After about five minutes of staring at the other houses I realized only mine was completely destroyed. I can’t help but think it was personal, that this storm was just out to get me, to rip me to shreds. But it doesn’t faze me or even break my smile. I stand tall, shoulders back, head up, and continue walking like nothing ever happened. I don’t know where I’ll go or what I’ll do but nothing can break me, not with this new me.

I walk about fifty years when a small parchment flies right cross my face and I catch it with my hand. It reads: I can make your fantasies come true, just give me a call at two, five, four, eight, three, one, nine. I normally don’t do these kinds of things but this is something new. I reach a payphone and with just enough coins in my pocket, I dial the number. When the phone starts to ring my heart starting pounding faster and faster, and after about six rings my heart is beating so fast I can hardly feel it. Then a voice answer the phone and says “how do you want me to make your fantasizes come true?” I respond with “I want to try something new”.

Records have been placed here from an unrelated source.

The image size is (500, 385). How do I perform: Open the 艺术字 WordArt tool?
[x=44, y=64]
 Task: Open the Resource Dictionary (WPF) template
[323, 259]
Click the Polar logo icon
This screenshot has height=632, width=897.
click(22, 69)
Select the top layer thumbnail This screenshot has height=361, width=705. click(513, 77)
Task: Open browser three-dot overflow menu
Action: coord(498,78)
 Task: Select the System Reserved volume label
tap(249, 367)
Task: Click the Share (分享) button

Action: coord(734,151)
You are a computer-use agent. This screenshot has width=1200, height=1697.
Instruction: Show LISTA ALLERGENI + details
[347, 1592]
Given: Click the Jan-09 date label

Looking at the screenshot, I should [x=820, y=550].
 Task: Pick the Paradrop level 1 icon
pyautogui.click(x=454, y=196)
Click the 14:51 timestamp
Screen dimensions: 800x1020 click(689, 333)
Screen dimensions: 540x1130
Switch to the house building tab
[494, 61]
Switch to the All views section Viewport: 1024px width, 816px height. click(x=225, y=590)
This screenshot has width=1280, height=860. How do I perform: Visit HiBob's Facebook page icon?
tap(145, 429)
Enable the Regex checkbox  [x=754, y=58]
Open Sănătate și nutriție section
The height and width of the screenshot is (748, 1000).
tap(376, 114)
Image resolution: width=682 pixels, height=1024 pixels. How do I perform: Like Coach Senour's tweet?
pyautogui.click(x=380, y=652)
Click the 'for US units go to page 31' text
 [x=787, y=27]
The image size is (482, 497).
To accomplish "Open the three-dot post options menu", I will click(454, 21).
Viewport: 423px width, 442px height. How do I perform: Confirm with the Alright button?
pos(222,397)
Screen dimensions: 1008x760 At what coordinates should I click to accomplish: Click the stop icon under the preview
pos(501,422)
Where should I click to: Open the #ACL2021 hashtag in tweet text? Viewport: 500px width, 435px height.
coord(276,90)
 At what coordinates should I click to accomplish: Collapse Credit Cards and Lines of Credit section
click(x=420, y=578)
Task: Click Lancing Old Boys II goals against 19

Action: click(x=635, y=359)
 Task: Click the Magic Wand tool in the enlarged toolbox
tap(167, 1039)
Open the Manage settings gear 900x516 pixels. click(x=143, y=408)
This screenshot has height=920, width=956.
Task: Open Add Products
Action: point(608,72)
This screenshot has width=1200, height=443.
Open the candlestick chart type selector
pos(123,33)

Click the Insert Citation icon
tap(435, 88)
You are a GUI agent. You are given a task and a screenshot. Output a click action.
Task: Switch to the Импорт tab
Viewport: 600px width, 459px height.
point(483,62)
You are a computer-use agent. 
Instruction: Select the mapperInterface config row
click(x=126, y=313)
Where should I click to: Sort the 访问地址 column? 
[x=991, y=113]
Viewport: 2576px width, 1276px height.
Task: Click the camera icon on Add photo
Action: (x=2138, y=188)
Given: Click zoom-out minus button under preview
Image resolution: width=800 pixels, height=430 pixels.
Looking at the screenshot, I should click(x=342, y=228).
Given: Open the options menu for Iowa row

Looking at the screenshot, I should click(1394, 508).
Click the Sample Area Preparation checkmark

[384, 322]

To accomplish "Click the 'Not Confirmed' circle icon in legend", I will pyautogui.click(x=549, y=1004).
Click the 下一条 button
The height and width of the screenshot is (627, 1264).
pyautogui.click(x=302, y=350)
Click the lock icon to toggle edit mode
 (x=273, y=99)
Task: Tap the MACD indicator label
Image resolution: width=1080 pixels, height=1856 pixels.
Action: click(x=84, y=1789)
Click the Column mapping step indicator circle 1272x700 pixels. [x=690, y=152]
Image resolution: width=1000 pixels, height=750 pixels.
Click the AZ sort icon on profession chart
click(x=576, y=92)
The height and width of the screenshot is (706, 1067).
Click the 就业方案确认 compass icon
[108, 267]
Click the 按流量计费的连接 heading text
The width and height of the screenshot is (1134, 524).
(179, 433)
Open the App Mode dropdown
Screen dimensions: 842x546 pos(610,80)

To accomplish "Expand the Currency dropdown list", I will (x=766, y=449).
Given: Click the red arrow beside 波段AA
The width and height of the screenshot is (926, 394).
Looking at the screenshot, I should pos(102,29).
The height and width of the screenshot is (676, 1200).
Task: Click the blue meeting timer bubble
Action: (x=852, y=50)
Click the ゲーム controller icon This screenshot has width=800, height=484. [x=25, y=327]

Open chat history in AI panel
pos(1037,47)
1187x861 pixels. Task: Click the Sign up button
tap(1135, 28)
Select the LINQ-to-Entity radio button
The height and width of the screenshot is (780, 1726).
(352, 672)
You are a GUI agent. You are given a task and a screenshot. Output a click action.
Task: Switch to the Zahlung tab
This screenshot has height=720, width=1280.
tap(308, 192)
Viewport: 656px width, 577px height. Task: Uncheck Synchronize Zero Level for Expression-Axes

Saturday, September 8, 2012

Something changed

I wake in terror. It was just a bad dream I tell myself, go back to sleep. I look over to your side of the bed, its empty.  I run my hand through the sheets, cold as ice. All of a sudden I feel like I’m dying, like someone dug a really deep knife into my chest and in any moment I’ll be dead. Something changed during the night and I don’t know what or how I woke up barely breathing. How one day we were fine and the next day I’m barely alive. 

I call out your name but all I hear is my echo in this empty house. All your stuff is gone, why? I don’t know how it got to this point where we leave in the middle of the night. Where we don’t say goodbye, leaving me behind, until I die. I start to realize I’m not going to survive the night, that by morning I’ll be dead, and you’ll be in bed with someone else. 

As I laid there on the floor waiting to die, something changed. I started breathing again. I stopped dying. I was reborn. I don’t know what has saved me from a terrible fate but I thank god I live stronger than before. I pick myself up and go to bed. I wake in bliss as I hear the weathered changed overnight on the radio. Something changed overnight and I don’t know what but I have a feeling it’s something good.